**** TEXT SECTION
Written by: Mansel Stimpson
Carlos Wagner is back in London – at the behest of Thomas Adès. When the composer viewed a DVD of the production of his first opera Powder Her Face produced by Carlos in Antwerp and Ghent, he clearly approved of what he saw, for it was he who suggested to Elaine Padmore (Director of Opera) that Carlos should handle the Linbury Theatre staging. Although new, it certainly derives from what Carlos did first time around as he readily acknowledges. “The solution I came to then made so much sense to me that I didn’t want to let go of it. Besides, since that was what Tom liked so much, it would be wrong not to base myself on it, although, of course, we have a different cast and I think that with them the piece has become even more humane. But the concept behind my approach now, as then, stems from what struck me at once. I think that if you just read Philip Hensher’s text the Duchess – who is, of course, based on Margaret, Duchess of Argyll – doesn’t come across as a particularly likeable person. Indeed, I believe that in real life many people who knew her didn’t like her very much. But the music that Tom Adès wrote is so unbelievably moving every time she appears that I couldn’t envisage making her into an unpleasant character. That would be inconsistent when the music displays great sympathy for her.”
Finding one particular thing that can lead him to the heart of a work is an approach much favoured by Carlos, although it was no foregone conclusion that directing opera and music-theatre would be so central to his work. “I wouldn’t have chosen it, and yet I’m exactly where I need to be.” His initial difficulty in finding the right road stems from his background. For the last three years Carlos’s home has been in Barcelona but he was born and brought up in Venezuela, the son of German parents. “You couldn’t think of another two such opposing cultures, the German and the Venezuelan, and being brought up with both just opens you up to everything. But I did feel very lost for a while and didn’t really know where I belonged or what I wanted to do with my life.” What this led to was the study of dance, fine arts and acting in Munich, in Barcelona and in London at the Guildhall School of Music and Drama – for Carlos had left Venezuela at the age of seventeen.
********
**** SUPPLIED ENTRIES
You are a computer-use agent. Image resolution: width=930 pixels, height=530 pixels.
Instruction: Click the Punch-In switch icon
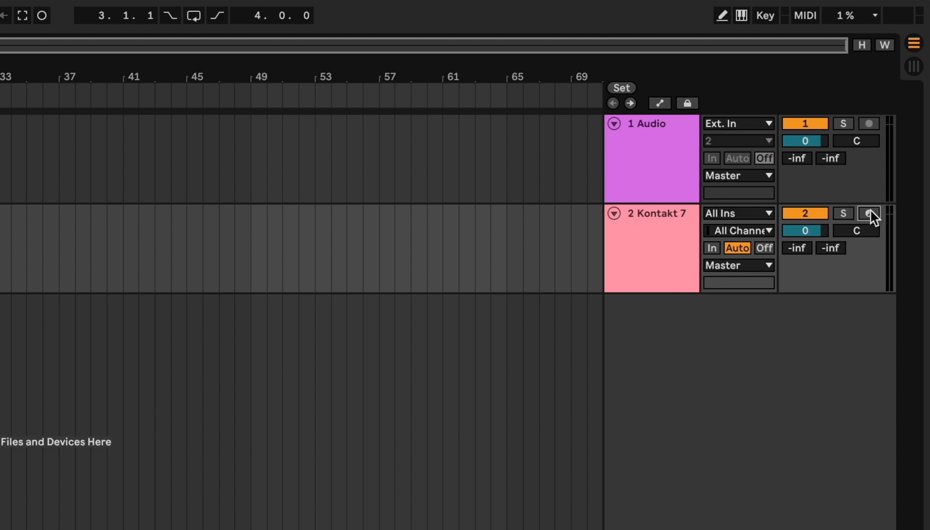coord(171,16)
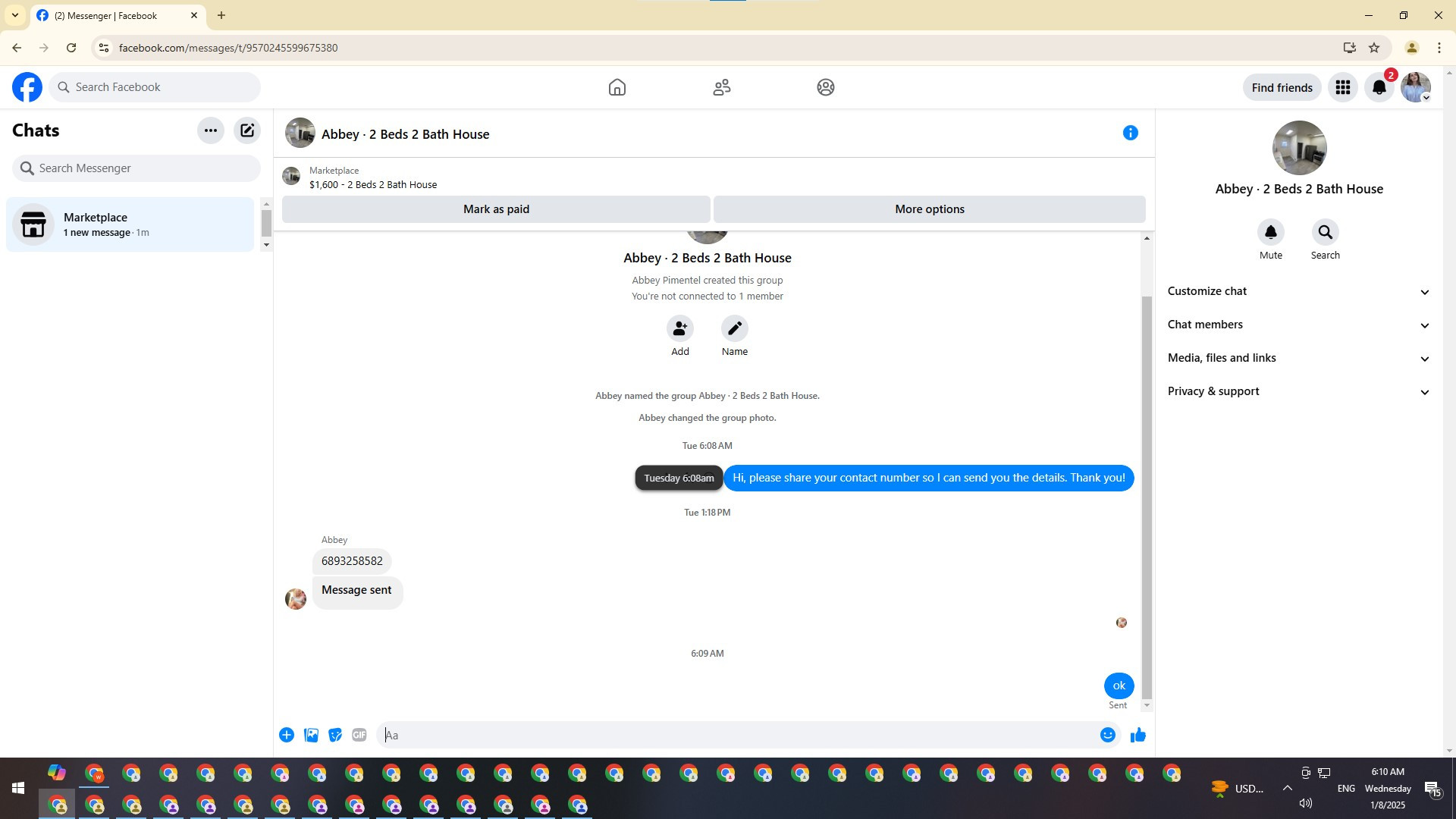Mute this conversation
The width and height of the screenshot is (1456, 819).
pos(1270,233)
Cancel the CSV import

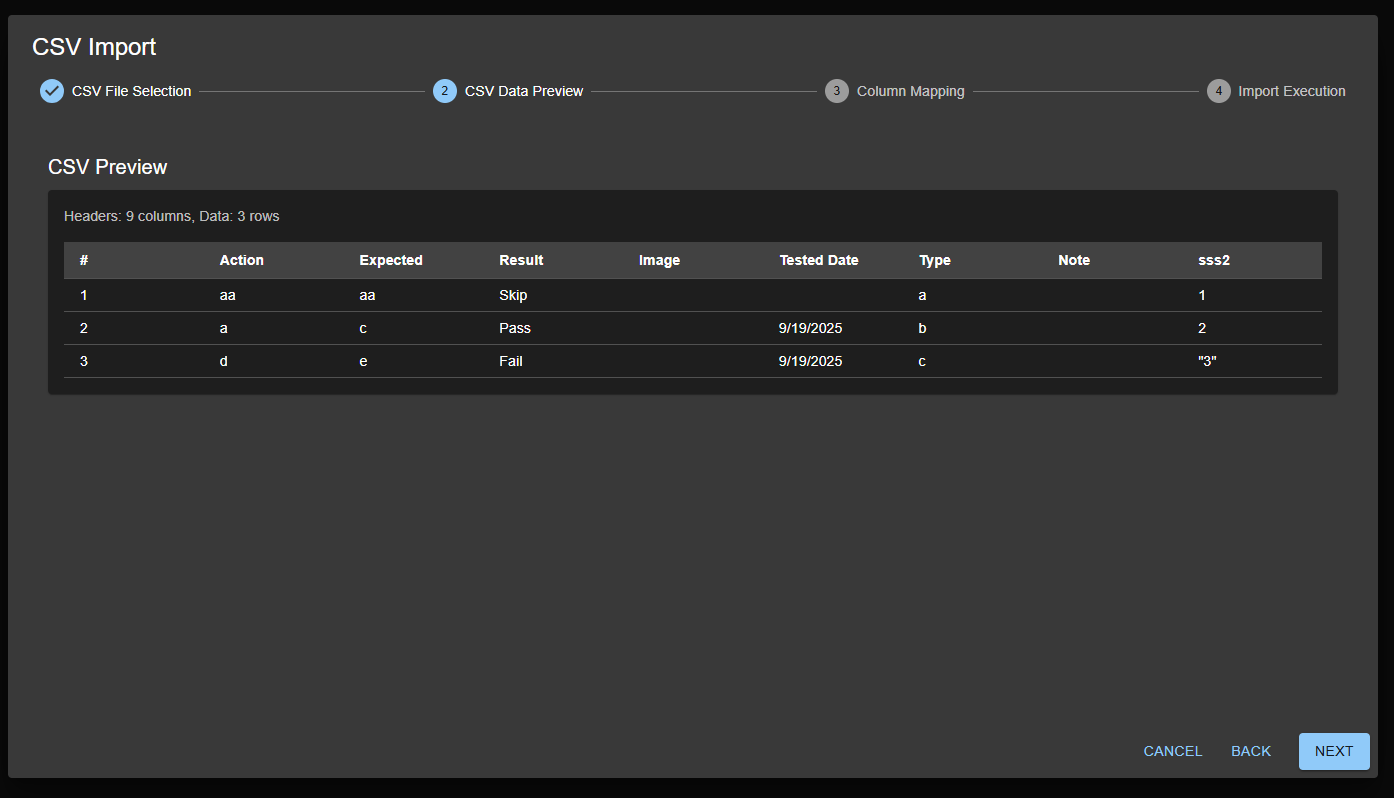1172,751
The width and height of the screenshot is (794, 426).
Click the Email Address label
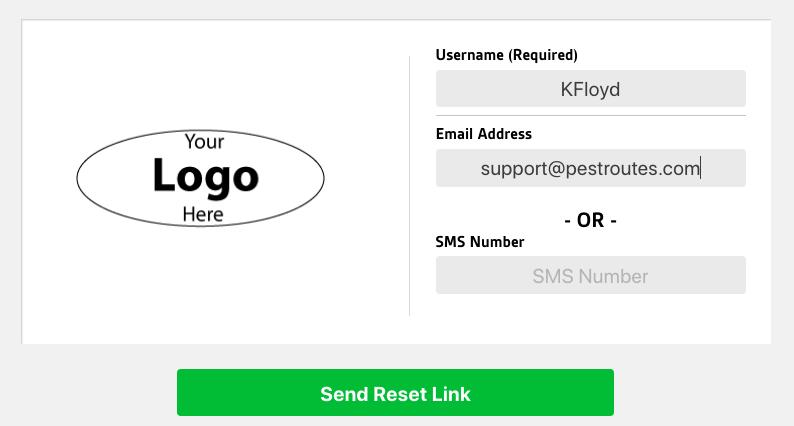(x=484, y=134)
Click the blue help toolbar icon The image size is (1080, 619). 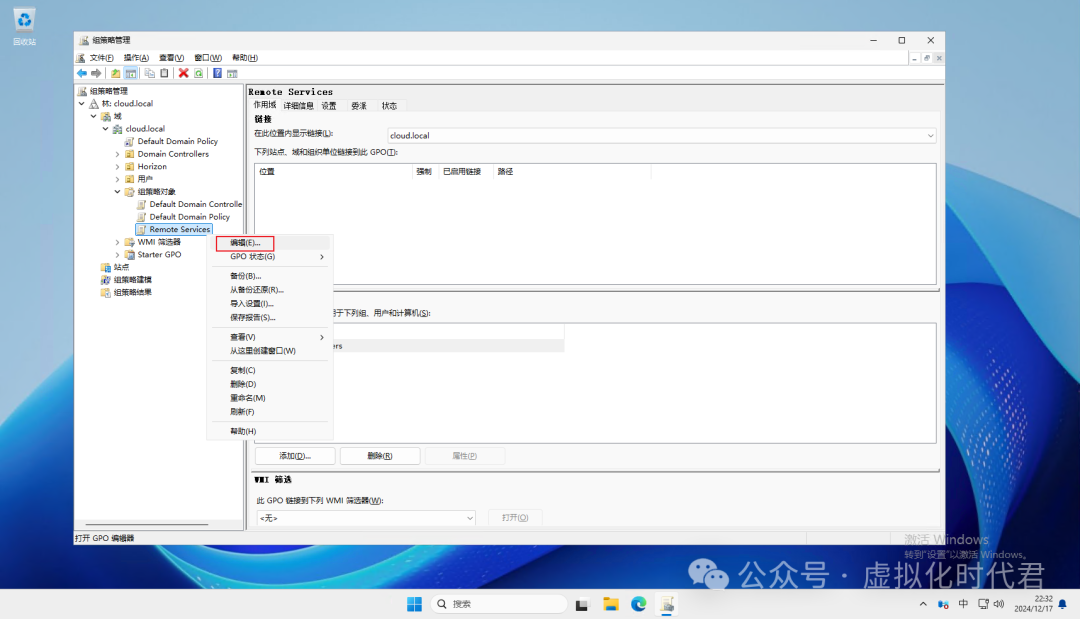tap(217, 73)
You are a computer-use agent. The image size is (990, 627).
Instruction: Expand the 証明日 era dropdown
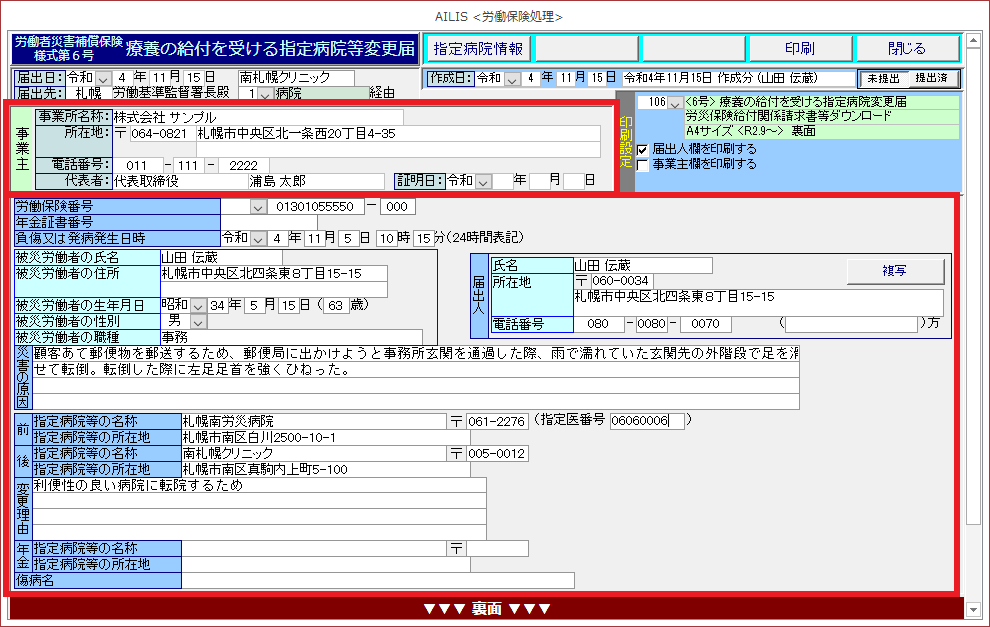coord(484,181)
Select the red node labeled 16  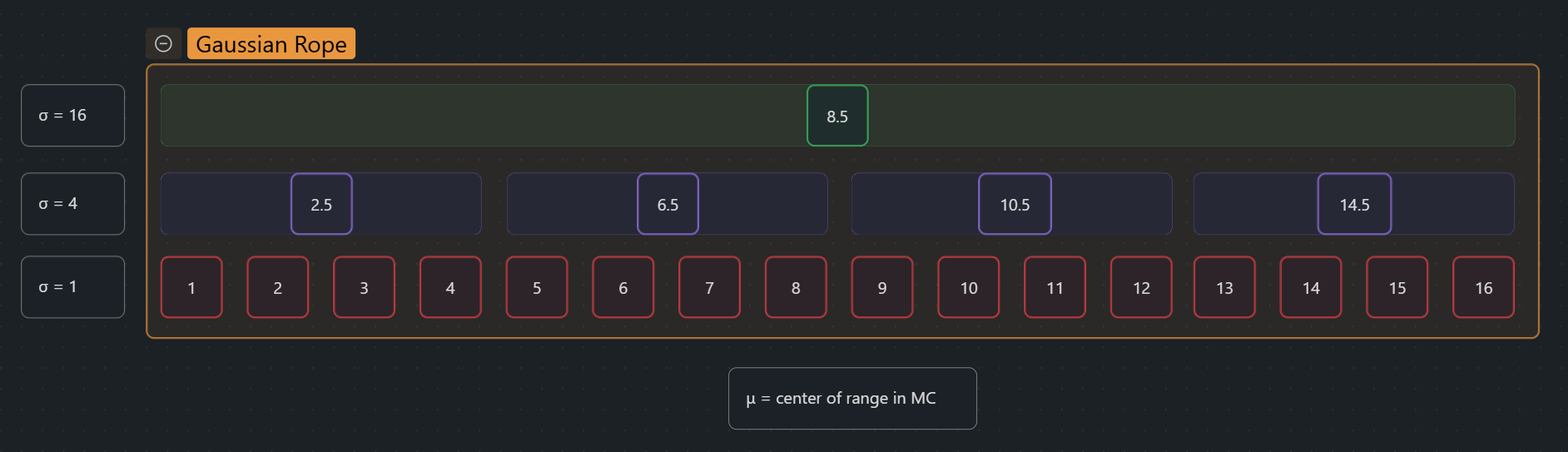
********
◆ THE TASKS
a – According to the article about Carlos Wagner, at what age did he leave Venezuela?
b – Name every city mentioned in the article about Carlos Wagner.
This material comes from a different source than the article about Carlos Wagner.

◆ RESPONSES BY TASK
a – Seventeen.

b – London, Antwerp, Ghent, Barcelona, Munich